TEXTE EXTRAIT »
Frau Kulturministerin der Deutschsprachigen Gemeinschaft Belgiens, Isabelle Weykmans,
unsere Länder und Regionen sind in enger Freundschaft und Zusammenarbeit verbunden, la
preuve: zum 2. Mal in 3 Wochen bist Du, liebe Isabelle, in der Gemeinde Klerf zugegen, weil
hier die Kultur lebt und Neues mit grosser Dynamik in die Regionen hineinträgt. Unsere
beiden Gemeinschaften dies- und jenseits der gemeinsamen Grenze wirken stärker
zusammen als in manch grossen Gefilden. Diese regionale Zusammenarbeit werden wir
weiterentwickeln, dies ist unser beider Ziel!

CONSIGNES »
[1] Quels noms propres de personne ou de lieu figurent dans le discours ? Donnez-les tels qu'ils y apparaissent.
[2] Répondez à ces questions sur le discours :
(a) Quelle fonction occupe Isabelle Weykmans ?
(b) Combien de fois, et en combien de semaines, est-elle venue dans la commune de Klerf ?
(c) Quel objectif commun est annoncé dans la dernière phrase ?
[3] Transcrivez le passage du discours qui va de « Frau Kulturministerin der » jusqu'à « unser beider Ziel! ».
Les données ci-dessous n'ont aucun rapport avec le discours.

DONNÉES FOURNIES »
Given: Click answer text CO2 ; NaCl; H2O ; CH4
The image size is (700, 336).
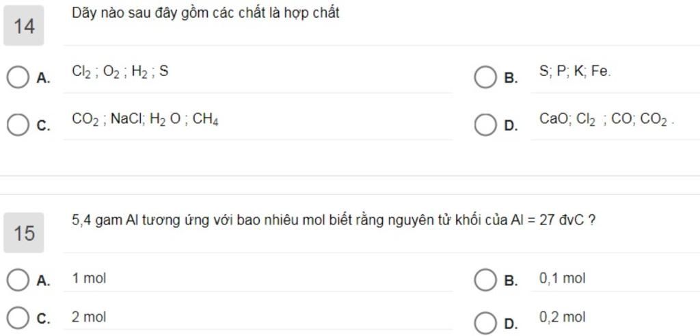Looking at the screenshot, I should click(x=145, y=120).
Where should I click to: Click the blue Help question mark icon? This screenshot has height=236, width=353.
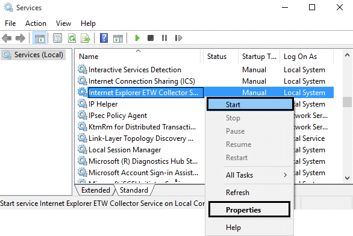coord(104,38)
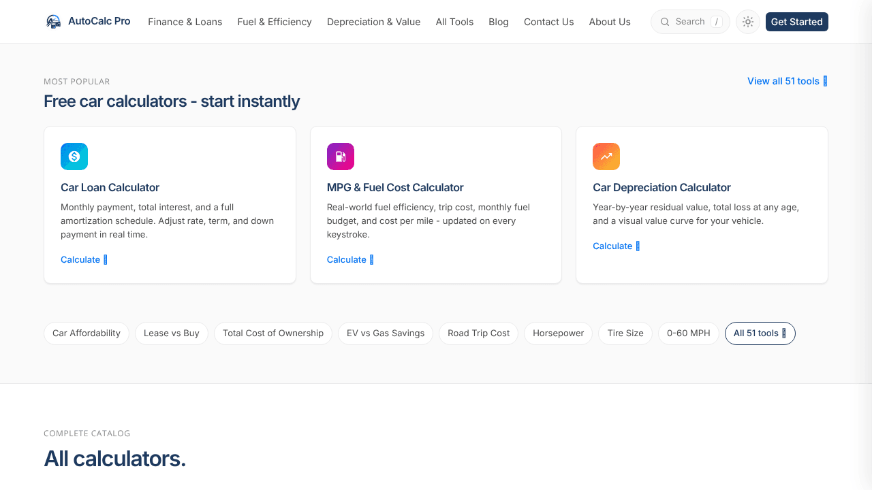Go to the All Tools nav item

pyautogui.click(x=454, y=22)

==

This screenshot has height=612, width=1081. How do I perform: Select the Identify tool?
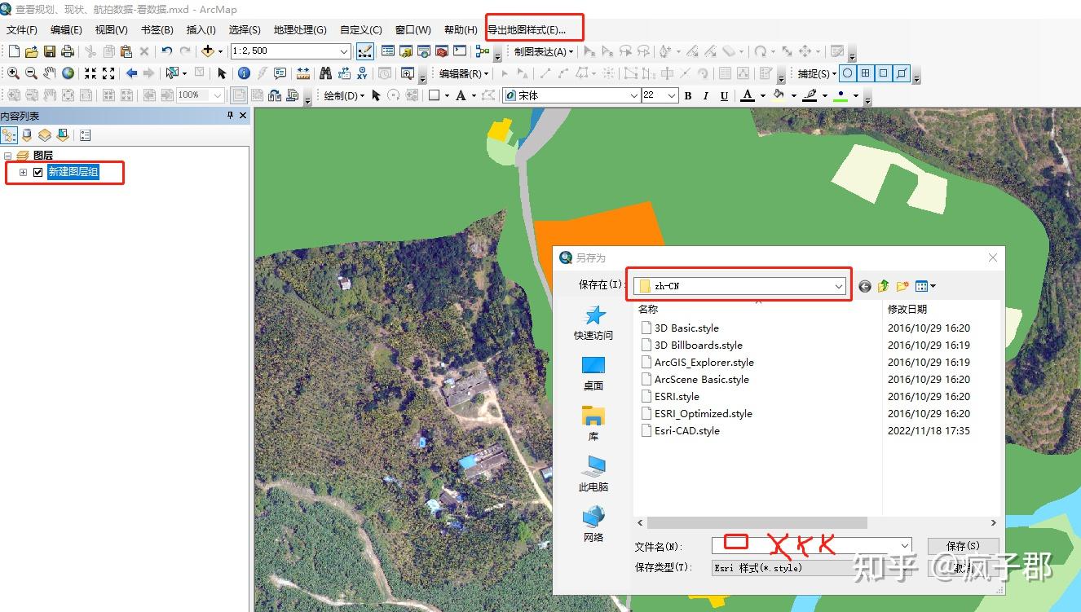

RÉPONSES »
[1]
- Isabelle Weykmans (appelée aussi « Isabelle »)
- Belgiens
- Klerf

[2]
(a) Elle est ministre de la Culture de la Communauté germanophone de Belgique (« Kulturministerin der Deutschsprachigen Gemeinschaft Belgiens »).
(b) C'est sa deuxième venue en trois semaines.
(c) Continuer à développer la coopération régionale (« Diese regionale Zusammenarbeit werden wir weiterentwickeln »).

[3]
Frau Kulturministerin der Deutschsprachigen Gemeinschaft Belgiens, Isabelle Weykmans,
unsere Länder und Regionen sind in enger Freundschaft und Zusammenarbeit verbunden, la
preuve: zum 2. Mal in 3 Wochen bist Du, liebe Isabelle, in der Gemeinde Klerf zugegen, weil
hier die Kultur lebt und Neues mit grosser Dynamik in die Regionen hineinträgt. Unsere
beiden Gemeinschaften dies- und jenseits der gemeinsamen Grenze wirken stärker
zusammen als in manch grossen Gefilden. Diese regionale Zusammenarbeit werden wir
weiterentwickeln, dies ist unser beider Ziel!